C-aryl glucosides, a class of SGLT2 inhibitors, have been observed to act as orally active antidiabetic agents. In particular, these C-aryl glucoside SGLT2 inhibitors have been found to be useful for treating or delaying the progression or onset of diabetes, especially type I and type II diabetes, including complications of diabetes such as retinopathy, neuropathy, nephropathy and delayed wound healing, and related diseases such as insulin resistance and impaired glucose homeostasis (IGH), hyperglycemia, hyperinsulinemia, elevated blood levels of fatty acids or glycerol, obesity, hyperlipidemia including hypertriglyceridemia, Syndrome X, hypertension, atherosclerosis and related diseases, and for increasing high density lipid levels. The conditions, diseases, and maladies collectively referred to as “Syndrome X” (also known as Metabolic Syndrome) are detailed in Johannsson, J. Clin. Endrocrinol. Metab., 82, 727–34 (1997).

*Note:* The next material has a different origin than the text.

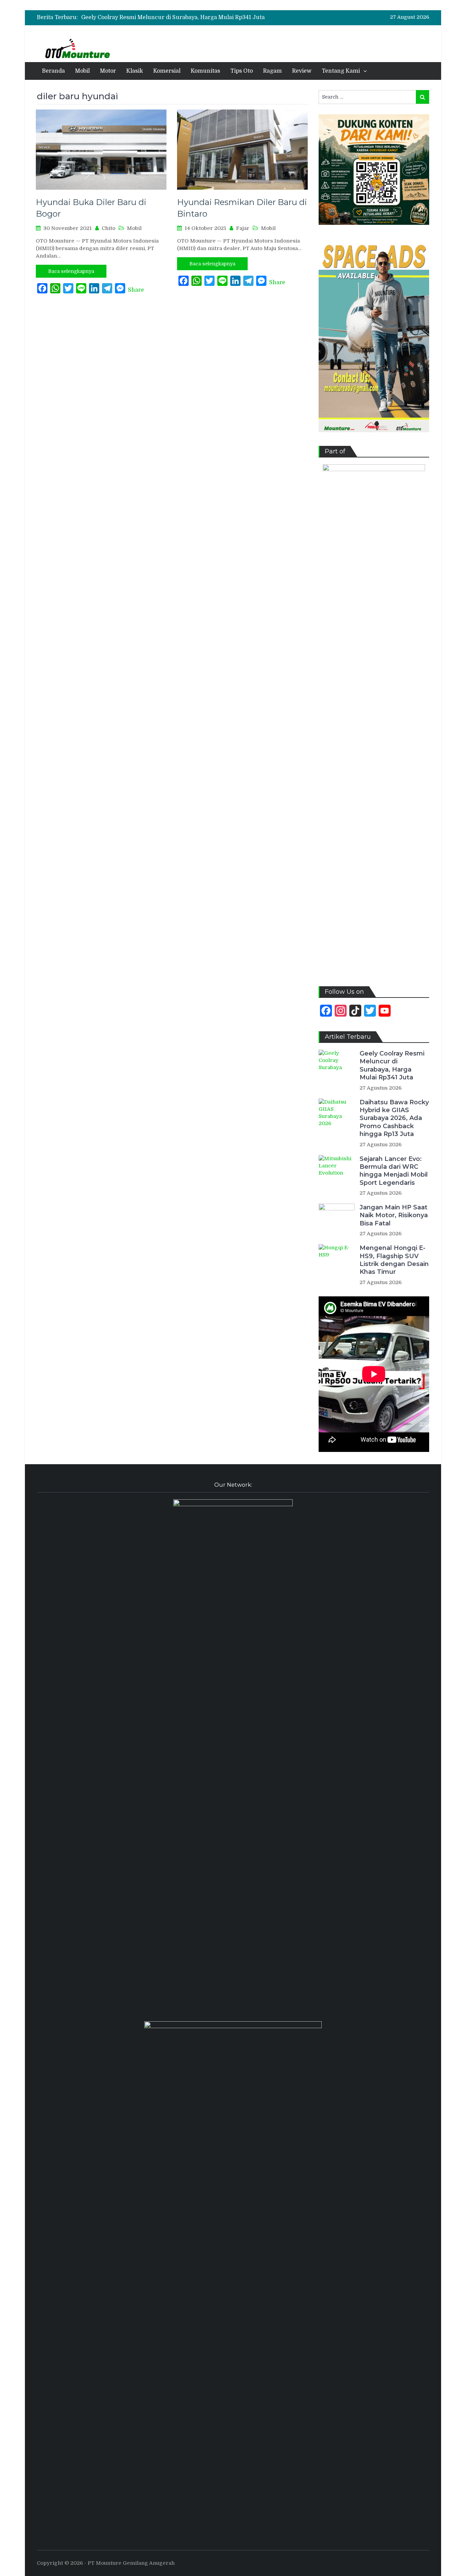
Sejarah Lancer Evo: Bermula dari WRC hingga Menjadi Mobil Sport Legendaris (394, 1171)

Such C-aryl glucoside SGLT2 inhibitors may be used alone or to complement existing therapy treatments, including sulfonylureas, thiazolidinediones, metformin, and insulin, and to avoid the potential side effects typically associated with the use of these other agents. Further details about the C-aryl glucosides and derivatives thereof, may be found in PCT World Application WO 01/27128-A1, U.S. Pat. No. 6,414,126, U.S. patent application Ser. No. 10/151,436, and U.S. patent application Ser. No. 10/117,914, the entire disclosures of which are incorporated herein by reference.
A method of producing C-aryl glucoside SGLT2 inhibitors which provides a telescoped or one-pot operation, or optionally a multi-vessel reaction, and which minimizes the production of intermediates during production of the final product for improved yield and purity would be desirable. It would further be useful for such a method to be stereoselective in operation, to allow for the production of a substantially enantiomerically pure product. Such a method could be applied to the preparation of compounds including but not limited to 1-C-(4′-ethyldiphenylmethane-3-yl)-β-D-glucopyranose, 1-C-(6-methyl-4′-(methylthio)diphenylmethane-3-yl)-β-D-glucopyranose, 1-C-(6-chloro-4′-ethoxydiphenylmethane-3-yl)-β-D-glucopyranose. Also desirable is a method of forming crystalline complexes of the compounds synthesized.